Creative mode has been surprising me a lot more, though. Much like you’d expect in Minecraft, in this mode you are free to do and build as you please, having unlimited access to resources of your choice and no Power to worry about. Screenshots on the store page have shown quite a few marvels of creation, and the toolset available are both improvements on those available in Survival, as well as a few ones unique to the mode, such as a Weather staff that lets you control the weather and summons meteorites for more destructive purposes.
What I like a lot though is elements loading in. You see, as expected from a game like this, the world is randomly generated as you go.

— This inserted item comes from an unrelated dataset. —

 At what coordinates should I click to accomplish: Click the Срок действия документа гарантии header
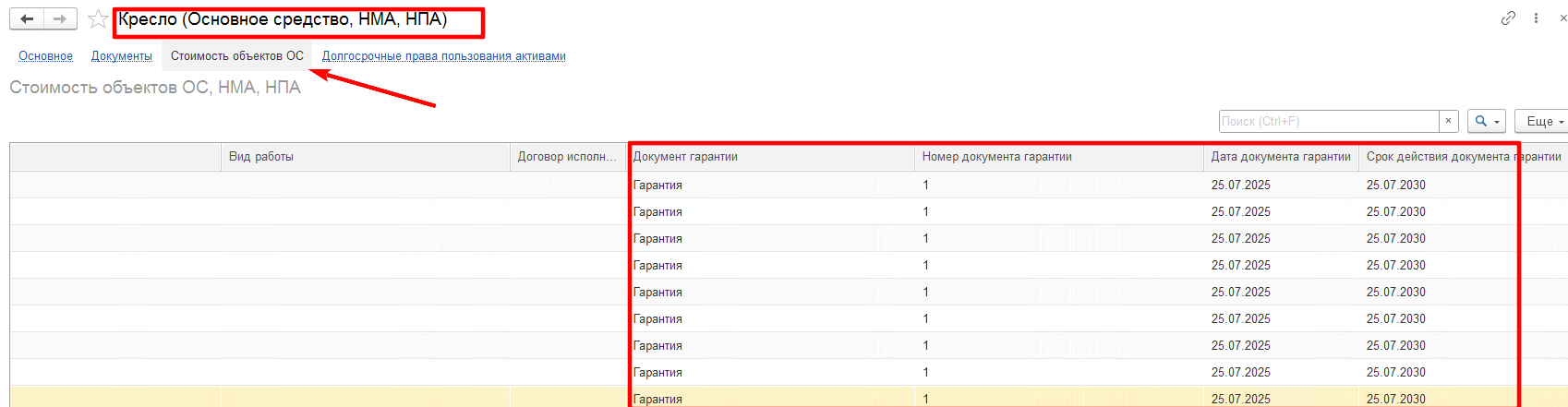click(x=1463, y=157)
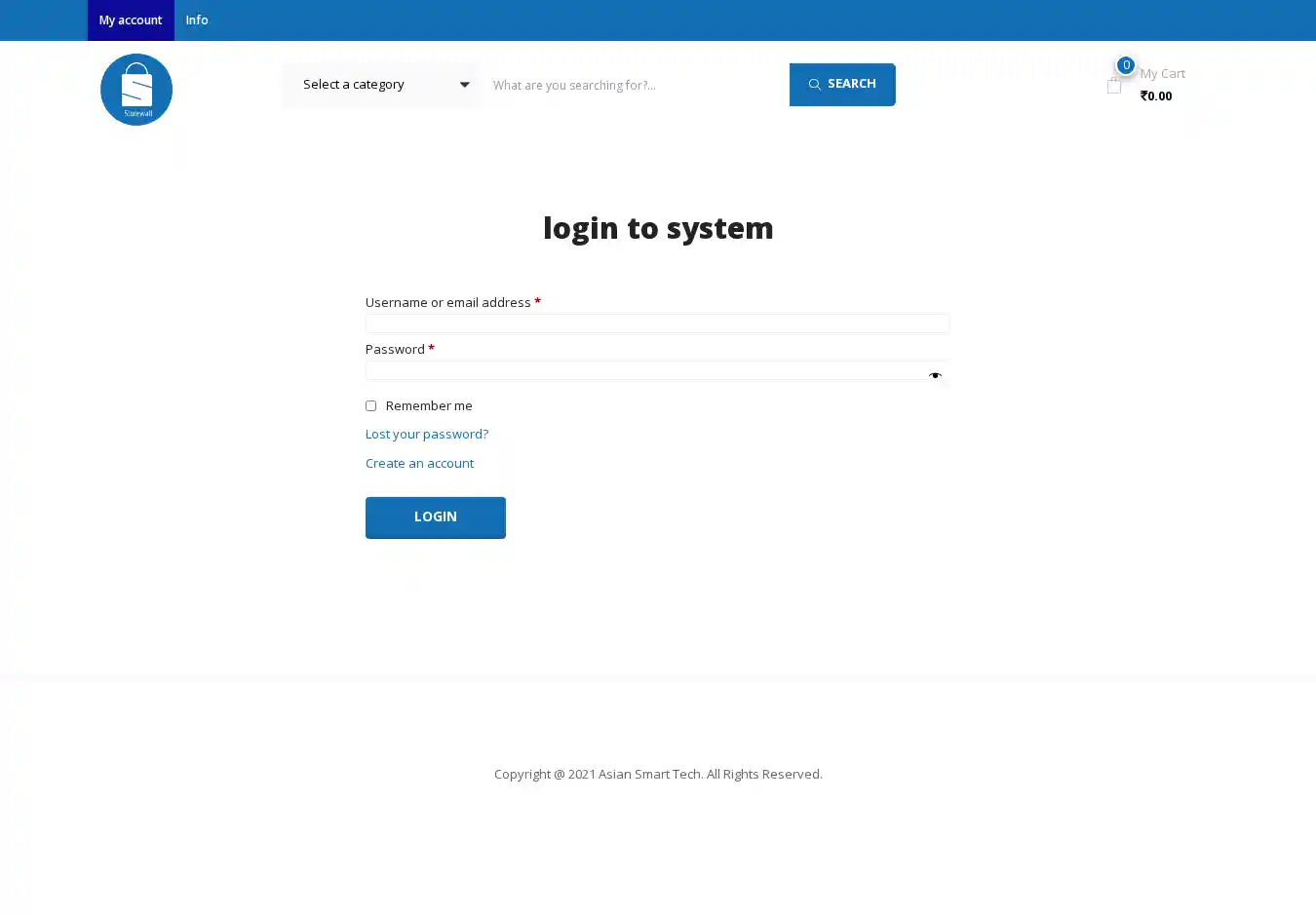
Task: Show password using the eye icon
Action: (935, 375)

But in Creative, you can actually see those generated parts drop in from the sky, or rise from the ground when you are speeding through in the skies. It’s a small aesthetic detail, but enjoyable to see.
FortressCraft Evolved could certainly do with some polish. Bugs are plentiful, such as some nearing blocks becoming transparent during high-speed digging. But the worst offender I have to say is being unable to switch Worlds. To change Worlds, you need to exit the game and re-enter. This proves to be quite inconvenient as one could want to test a build in Creative then finalize it in Survival.
All in all, I’ve found myself intrigued but not very inclined to consider FortressCraft Evolved as my new go-to creation sandbox. I do see the merit in the things it does different, and it might be a worthwhile discovery for genre Veterans seeking something new and different, but the UI and launcher need touching up, as well as the options. Minecraft has set a standard for games like these, so things like separate volume sliders shouldn’t be less than a reasonable expectation for the final release.
This game was obtained from the developer and reviewed on the PC.
How do you feel about a Voxel-sandbox game like this with such a level of complexity? Are you content with your Redstone in Minecraft or could the assembly lines in FortressCraft Evolved persuade you?
FortressCraft Evolved does something very unique with the assembly line. It could pique the interest of Veterans to the genre, but might be intimidating for newer players.